• [Extract]:
The problem you mention of a cover page which prevents indexing the following pages seems to be a bug in Spotlight's PDF importer. Is this document correctly indexed using Xpdf? Does word highlight work correctly in this document? Maybe you can send me a sample file so I can report it to Apple.

Jérôme - FoxTrot Engineering

Report message to a moderator

Re: Indexing PDFs with lots of text [message #1313 is a reply to message #1311]

Sat, 27 November 2021 16:44

Grant Barrett
Messages: 24
Registered: October 2019

Junior Member

Thank you for your helpful reply. I think my best course of action will be to a) determine which files pass the character limit; b) split them into multiple PDFs with overlapping pages; c) continue to use the Spotlight importer.

Report message to a moderator

Re: Indexing PDFs with lots of text [message #1314 is a reply to message #1311]

Sat, 27 November 2021 17:42

Grant Barrett
Messages: 24
Registered: October 2019

Junior Member

I put together a script using pdftotext that counts characters in files. I ran it on 10 problem files. Six of the 10 are well under 5,000,000 characters, which means that something else is amiss. Here are the counts:

1554967
2167651
2293207
2458849
2903970
3388007
5458417
7954470
11318310
11481914

I have been, as you mention, option-clicking to look at the parsed text in FoxTrot. I have read the FAQ and taken all steps proposed there. I am now in the process of trying to determine what makes these other <5,000,000-character files problem files. I can make them, and the odd coverpage one, available to you in a private link.

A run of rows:

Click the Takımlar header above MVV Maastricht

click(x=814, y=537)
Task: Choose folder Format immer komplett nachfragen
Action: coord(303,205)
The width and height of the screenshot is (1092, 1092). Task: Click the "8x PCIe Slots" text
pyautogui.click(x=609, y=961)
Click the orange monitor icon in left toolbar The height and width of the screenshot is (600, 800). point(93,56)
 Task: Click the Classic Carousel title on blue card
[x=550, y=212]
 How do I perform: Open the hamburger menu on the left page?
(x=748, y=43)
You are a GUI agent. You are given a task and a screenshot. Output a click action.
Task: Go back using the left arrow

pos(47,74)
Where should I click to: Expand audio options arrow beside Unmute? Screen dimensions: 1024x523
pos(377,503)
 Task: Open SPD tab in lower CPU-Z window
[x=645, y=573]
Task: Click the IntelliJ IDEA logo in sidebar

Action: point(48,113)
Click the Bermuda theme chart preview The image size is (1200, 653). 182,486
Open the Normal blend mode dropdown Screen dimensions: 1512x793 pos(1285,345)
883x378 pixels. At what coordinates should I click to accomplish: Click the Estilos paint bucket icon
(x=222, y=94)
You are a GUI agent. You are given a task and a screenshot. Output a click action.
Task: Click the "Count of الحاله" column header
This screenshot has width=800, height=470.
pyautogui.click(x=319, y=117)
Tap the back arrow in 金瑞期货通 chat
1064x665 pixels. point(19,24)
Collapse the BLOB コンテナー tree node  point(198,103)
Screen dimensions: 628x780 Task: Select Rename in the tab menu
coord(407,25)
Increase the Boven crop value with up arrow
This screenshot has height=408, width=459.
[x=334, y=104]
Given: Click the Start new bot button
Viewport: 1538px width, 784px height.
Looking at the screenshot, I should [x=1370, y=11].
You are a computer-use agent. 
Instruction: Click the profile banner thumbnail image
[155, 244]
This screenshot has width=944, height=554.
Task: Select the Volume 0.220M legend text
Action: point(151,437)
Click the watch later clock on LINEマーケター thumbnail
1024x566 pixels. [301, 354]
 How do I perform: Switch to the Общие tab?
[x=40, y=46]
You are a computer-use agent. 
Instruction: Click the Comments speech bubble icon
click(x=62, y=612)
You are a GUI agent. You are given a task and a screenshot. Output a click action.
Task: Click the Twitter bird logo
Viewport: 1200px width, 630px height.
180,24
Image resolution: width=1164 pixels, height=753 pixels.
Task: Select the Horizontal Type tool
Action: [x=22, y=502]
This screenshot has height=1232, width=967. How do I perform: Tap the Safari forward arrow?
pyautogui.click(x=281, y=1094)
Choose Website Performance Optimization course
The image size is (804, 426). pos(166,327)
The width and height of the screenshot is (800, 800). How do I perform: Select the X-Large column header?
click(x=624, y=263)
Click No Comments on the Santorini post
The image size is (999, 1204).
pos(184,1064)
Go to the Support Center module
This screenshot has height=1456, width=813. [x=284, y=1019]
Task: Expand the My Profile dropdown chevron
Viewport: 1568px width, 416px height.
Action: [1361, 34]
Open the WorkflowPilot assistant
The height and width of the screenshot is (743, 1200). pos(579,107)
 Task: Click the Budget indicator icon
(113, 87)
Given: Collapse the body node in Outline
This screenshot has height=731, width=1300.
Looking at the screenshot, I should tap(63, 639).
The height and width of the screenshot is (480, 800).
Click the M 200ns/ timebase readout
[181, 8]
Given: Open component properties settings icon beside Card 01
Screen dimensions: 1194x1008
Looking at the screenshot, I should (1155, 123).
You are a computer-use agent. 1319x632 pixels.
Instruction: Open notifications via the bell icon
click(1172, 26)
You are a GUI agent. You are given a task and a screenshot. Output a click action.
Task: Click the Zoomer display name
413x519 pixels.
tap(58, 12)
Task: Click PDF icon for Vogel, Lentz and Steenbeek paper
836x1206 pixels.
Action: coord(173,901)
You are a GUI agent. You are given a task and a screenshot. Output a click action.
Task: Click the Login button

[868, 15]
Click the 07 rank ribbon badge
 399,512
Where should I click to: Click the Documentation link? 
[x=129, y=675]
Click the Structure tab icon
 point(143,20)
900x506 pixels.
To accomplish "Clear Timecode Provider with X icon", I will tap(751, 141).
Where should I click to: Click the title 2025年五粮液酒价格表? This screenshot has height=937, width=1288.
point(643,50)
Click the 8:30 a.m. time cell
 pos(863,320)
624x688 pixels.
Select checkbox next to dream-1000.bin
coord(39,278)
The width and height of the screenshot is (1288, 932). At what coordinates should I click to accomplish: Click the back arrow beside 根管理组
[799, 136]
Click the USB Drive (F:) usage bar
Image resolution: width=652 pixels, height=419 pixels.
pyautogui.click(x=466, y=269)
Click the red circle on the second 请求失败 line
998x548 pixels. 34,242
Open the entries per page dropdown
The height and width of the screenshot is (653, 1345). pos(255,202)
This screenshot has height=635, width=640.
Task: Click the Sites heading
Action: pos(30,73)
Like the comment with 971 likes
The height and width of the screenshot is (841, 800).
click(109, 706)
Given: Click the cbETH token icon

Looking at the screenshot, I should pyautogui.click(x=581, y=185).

• [Jobs]:
a – In the forum thread, how many of the 10 problem files are well under 5,000,000 characters?
b – Rewrite the rows as a Markdown table with the columns No. and Line, leaving out blank lines. Begin at the row that has "The width and height of the screenshot is (800, 800)." and stop after the row that has "click(1172, 26)".
The rows have no connection to the forum thread.

• [Solutions below]:
a – Six of the 10 files.

b –
| No. | Line |
|---|---|
| 1 | The width and height of the screenshot is (800, 800). How do I perform: Select the X-Large column header? |
| 2 | click(x=624, y=263) |
| 3 | Click No Comments on the Santorini post |
| 4 | The image size is (999, 1204). |
| 5 | pos(184,1064) |
| 6 | Go to the Support Center module |
| 7 | This screenshot has height=1456, width=813. [x=284, y=1019] |
| 8 | Task: Expand the My Profile dropdown chevron |
| 9 | Viewport: 1568px width, 416px height. |
| 10 | Action: [1361, 34] |
| 11 | Open the WorkflowPilot assistant |
| 12 | The height and width of the screenshot is (743, 1200). pos(579,107) |
| 13 |  Task: Click the Budget indicator icon |
| 14 | (113, 87) |
| 15 | Given: Collapse the body node in Outline |
| 16 | This screenshot has height=731, width=1300. |
| 17 | Looking at the screenshot, I should tap(63, 639). |
| 18 | The height and width of the screenshot is (480, 800). |
| 19 | Click the M 200ns/ timebase readout |
| 20 | [181, 8] |
| 21 | Given: Open component properties settings icon beside Card 01 |
| 22 | Screen dimensions: 1194x1008 |
| 23 | Looking at the screenshot, I should (1155, 123). |
| 24 | You are a computer-use agent. 1319x632 pixels. |
| 25 | Instruction: Open notifications via the bell icon |
| 26 | click(1172, 26) |